FLORIDA: “Gov. Rick Scott's elections chief on Wednesday defiantly refused a federal demand to stop purging noncitizens from Florida's voter rolls, intensifying an election-year confrontation with President Barack Obama's administration as each side accuses the other of breaking federal law,” the Miami Herald/Tampa Bay Times write.
“Veteran League of Women Voters volunteer Mary Berglund had been registering voters since 1986, until the civic group a year ago abruptly halted its 72-year practice in the face of a new Florida law restricting voter registration campaigns,” the Tampa Bay Times writes. “But Berglund and her civic-minded colleagues gathered in front of a Pinellas elections office Wednesday to announce they are getting back in the game. After a federal judge last week temporarily blocked parts of that new elections law as violations of the First Amendment, the League of Women Voters and other groups are resuming their nonpartisan registration efforts.”

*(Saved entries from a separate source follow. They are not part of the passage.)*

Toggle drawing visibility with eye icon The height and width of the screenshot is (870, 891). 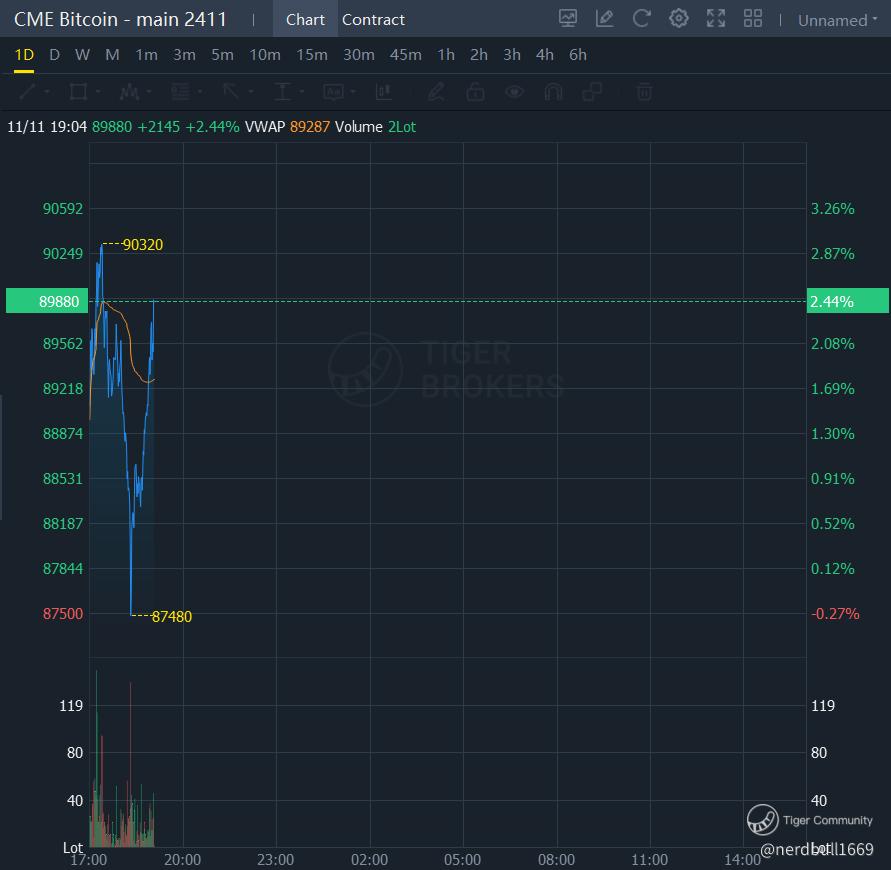coord(514,92)
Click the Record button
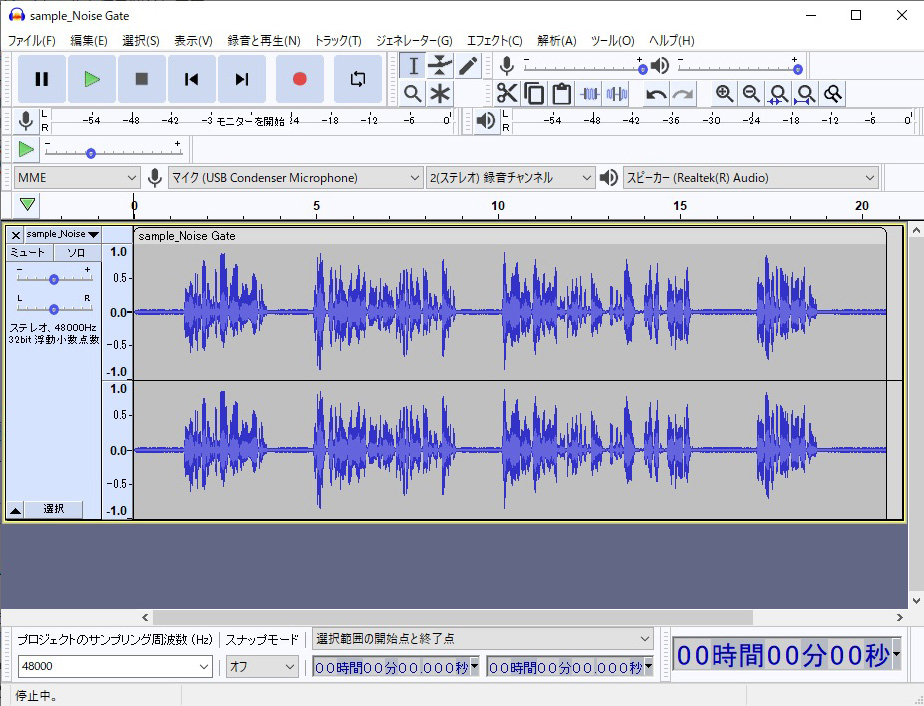This screenshot has height=706, width=924. pos(299,79)
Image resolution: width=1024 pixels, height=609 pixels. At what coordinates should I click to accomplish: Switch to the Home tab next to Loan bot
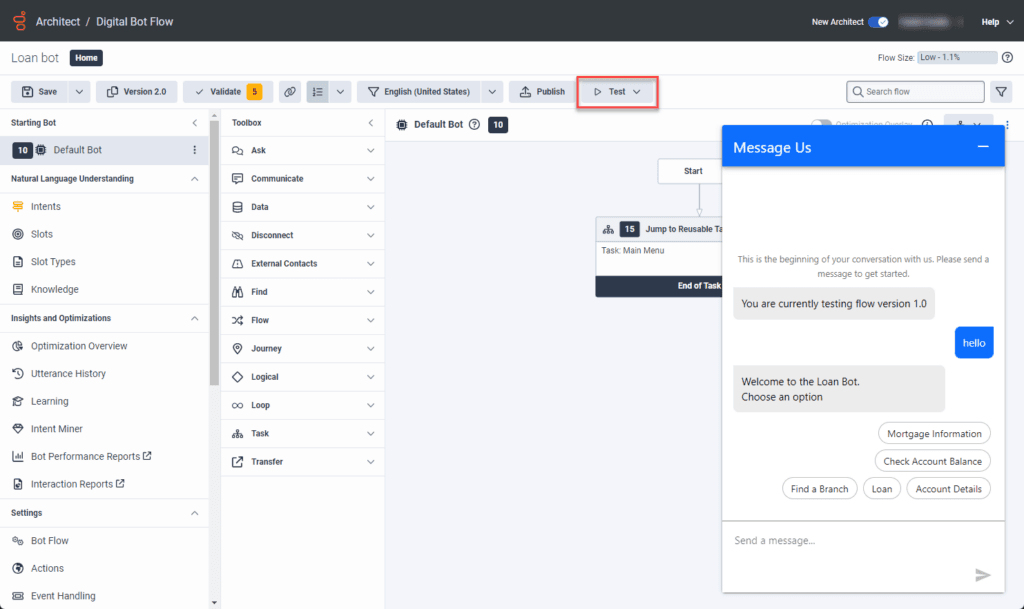85,57
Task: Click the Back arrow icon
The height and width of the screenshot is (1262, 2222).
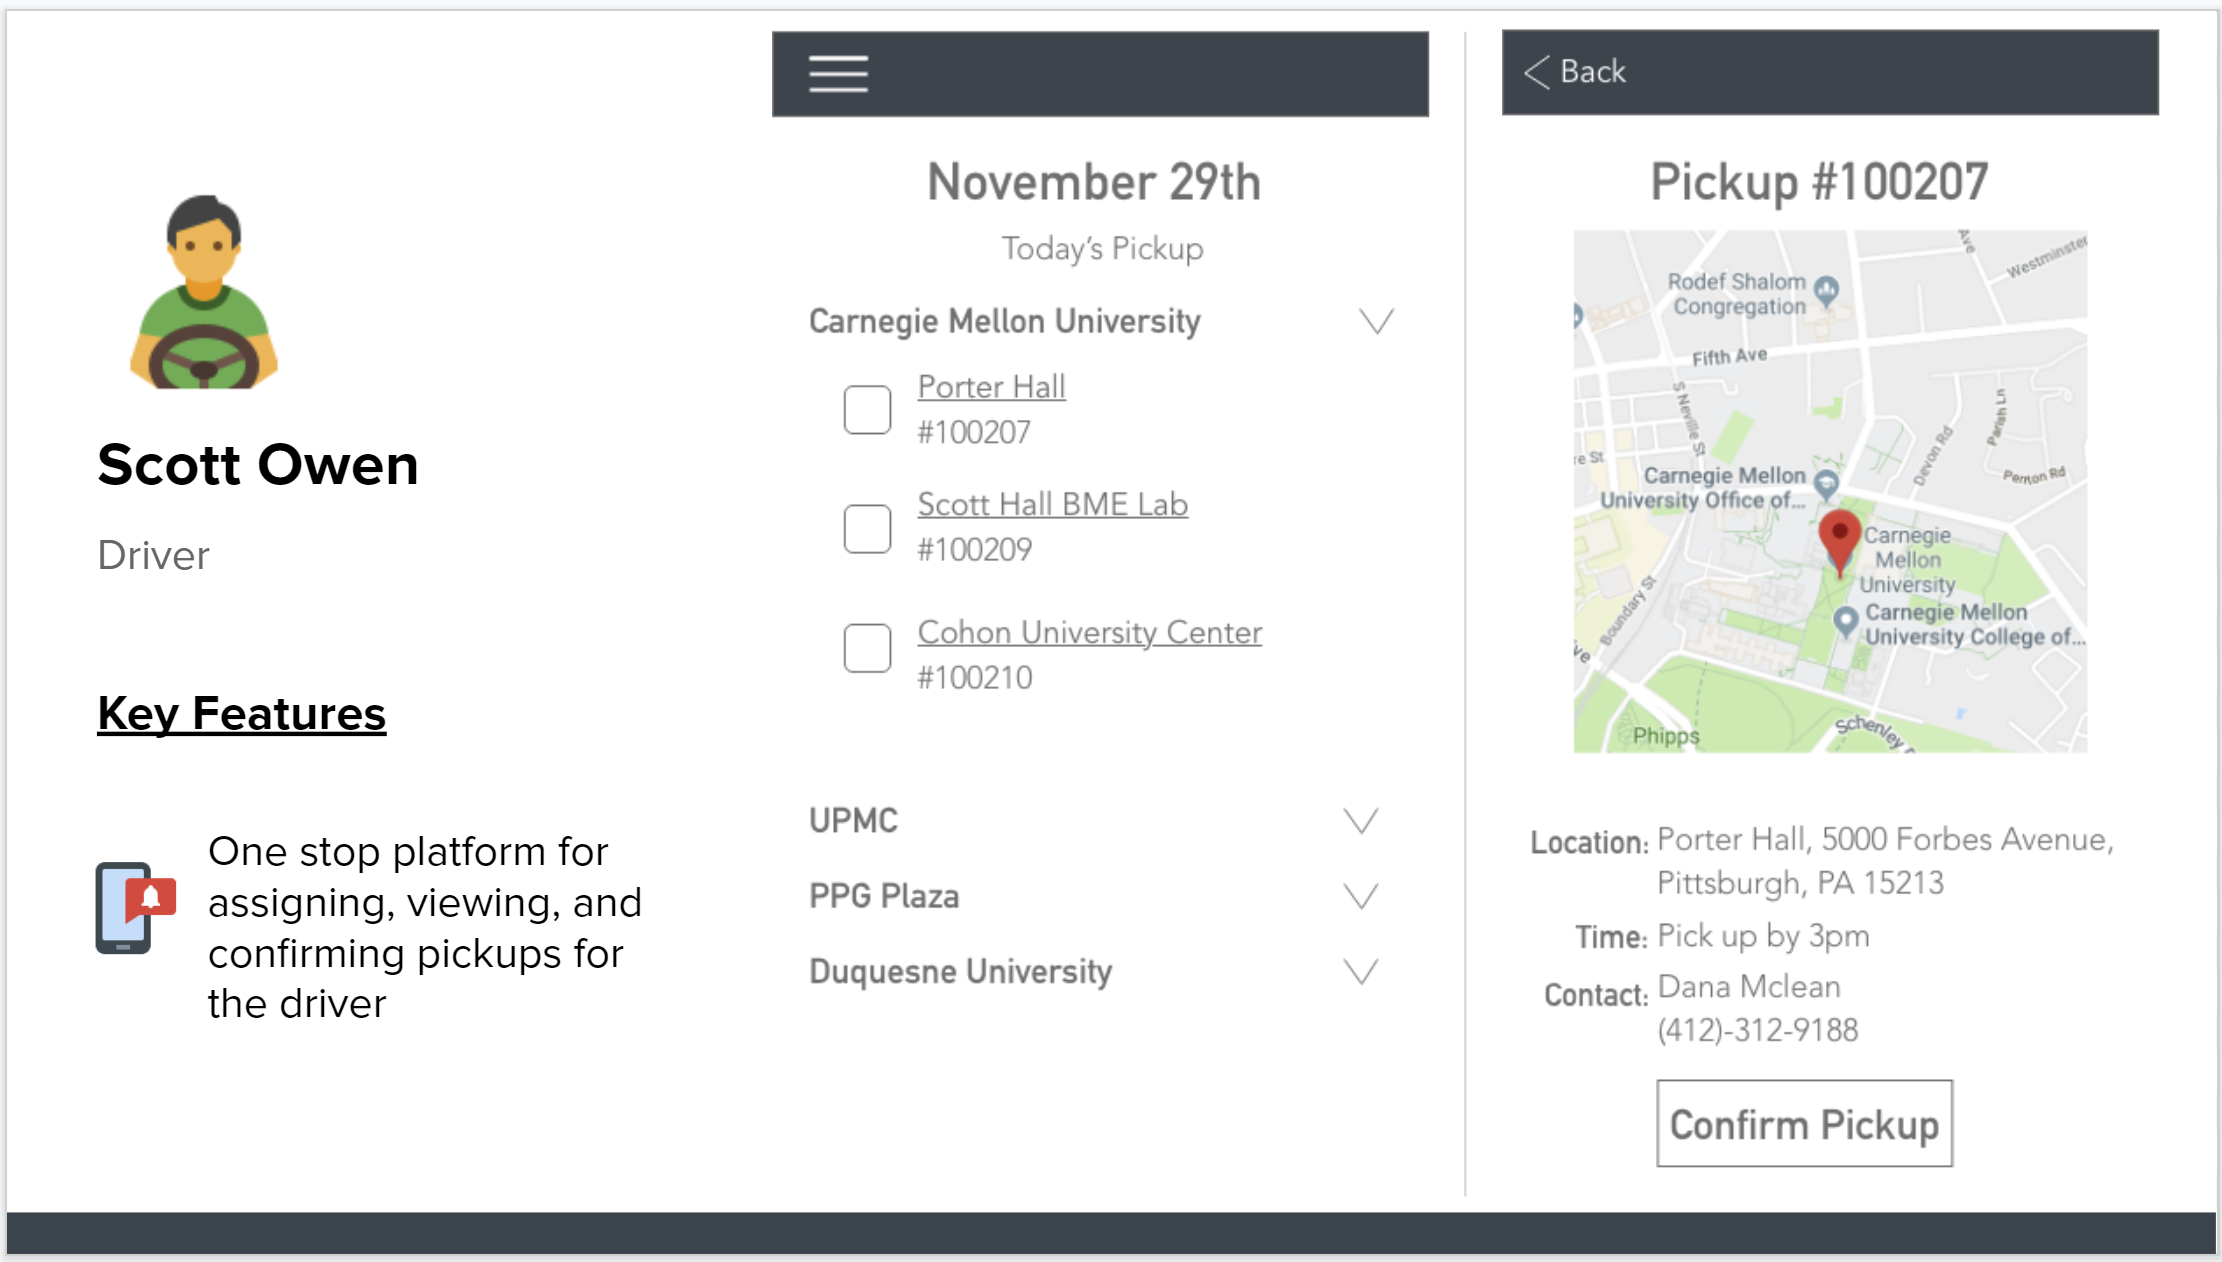Action: [x=1537, y=72]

Scott also cut off funding for Innocence Commission, the Huffington Post reports. The state Supreme Court formed the commission in 2009 after 23 death row inmates, 12 others convicted of “serious crimes” and other rape and murder convictions since 1973 with the advent of DNA. “Scott vetoed the $200,000 the legislature had budgeted for the commission to continue.”
Connie Mack refused a debate with George Lemieux. "It’s clear the race for the U.S. Senate in Florida is now between Connie Mack, the Republican, and Bill Nelson, the Democrat," Mack campaign manager Jeff Cohen wrote in a letter to Jeanne Grinstead, deputy managing editor of the Tampa Bay Times. The primary is Aug. 14.
MONTANA: There will be Senate debates June 16 and 24.
VIRGINIA: The president leads 47%-42% in Virginia in the latest Quinnipiac poll. That’s slightly narrower than the 50-42% margin in the poll in March. But there’s still this vulnerability for the president. “On who would do a better job on the economy, 46 percent say Romney and 44 percent say Obama,” the Richmond Times-Dispatch writes.
There continues to be a gender gap, with Obama winning women 51-35%, and Romney winning men 49-44%. For context, Obama won Virginia women 53-46% - AND men 51-47% in 2008.